# start of RAW DATA

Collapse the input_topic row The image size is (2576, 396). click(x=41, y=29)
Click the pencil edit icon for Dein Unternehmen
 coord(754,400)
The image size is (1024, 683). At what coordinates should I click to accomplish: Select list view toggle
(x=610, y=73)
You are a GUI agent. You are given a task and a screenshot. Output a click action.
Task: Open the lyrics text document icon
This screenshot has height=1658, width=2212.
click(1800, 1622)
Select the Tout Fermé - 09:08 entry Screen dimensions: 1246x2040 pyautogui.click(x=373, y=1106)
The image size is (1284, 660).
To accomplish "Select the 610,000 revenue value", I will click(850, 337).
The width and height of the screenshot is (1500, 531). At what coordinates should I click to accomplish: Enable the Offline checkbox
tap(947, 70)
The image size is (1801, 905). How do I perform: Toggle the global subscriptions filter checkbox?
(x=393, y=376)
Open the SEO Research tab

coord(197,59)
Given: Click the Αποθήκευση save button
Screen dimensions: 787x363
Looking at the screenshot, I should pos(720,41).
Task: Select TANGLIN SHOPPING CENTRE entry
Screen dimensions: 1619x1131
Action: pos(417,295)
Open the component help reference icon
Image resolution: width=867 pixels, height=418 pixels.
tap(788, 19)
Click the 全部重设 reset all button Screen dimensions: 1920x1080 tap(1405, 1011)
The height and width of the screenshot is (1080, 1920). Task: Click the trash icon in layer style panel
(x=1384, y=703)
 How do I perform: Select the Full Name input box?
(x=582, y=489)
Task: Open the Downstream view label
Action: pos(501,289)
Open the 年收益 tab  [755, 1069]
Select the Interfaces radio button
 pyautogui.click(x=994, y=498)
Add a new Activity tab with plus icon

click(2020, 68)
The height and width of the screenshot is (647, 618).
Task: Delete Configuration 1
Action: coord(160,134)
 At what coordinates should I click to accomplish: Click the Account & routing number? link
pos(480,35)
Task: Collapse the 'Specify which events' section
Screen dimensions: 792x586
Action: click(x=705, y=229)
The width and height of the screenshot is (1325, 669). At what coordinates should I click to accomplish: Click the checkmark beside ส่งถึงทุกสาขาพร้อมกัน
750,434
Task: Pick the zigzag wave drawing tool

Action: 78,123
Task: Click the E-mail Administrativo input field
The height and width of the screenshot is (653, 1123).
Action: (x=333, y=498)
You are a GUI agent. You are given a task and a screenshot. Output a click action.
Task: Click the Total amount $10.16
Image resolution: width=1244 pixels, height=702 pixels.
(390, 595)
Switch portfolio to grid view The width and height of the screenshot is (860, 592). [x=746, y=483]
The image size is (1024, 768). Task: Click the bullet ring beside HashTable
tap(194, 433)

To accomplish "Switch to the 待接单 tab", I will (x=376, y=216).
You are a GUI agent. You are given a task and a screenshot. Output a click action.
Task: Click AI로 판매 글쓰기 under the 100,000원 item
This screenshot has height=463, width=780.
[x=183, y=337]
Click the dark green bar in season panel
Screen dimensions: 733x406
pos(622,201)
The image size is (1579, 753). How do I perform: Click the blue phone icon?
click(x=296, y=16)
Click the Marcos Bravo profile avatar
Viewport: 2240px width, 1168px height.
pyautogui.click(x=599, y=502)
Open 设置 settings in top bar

# end of RAW DATA

◆ AIM OF THE TASK: Rewrite the items starting with the line with "The image size is (1024, 683)." and going on through the line with "(x=610, y=73)", keeping the requests as they are. Shift every coordinate in the answers by -67.

◆ SOLUTION:
The image size is (1024, 683). At what coordinates should I click to accomplish: Select list view toggle
(x=543, y=6)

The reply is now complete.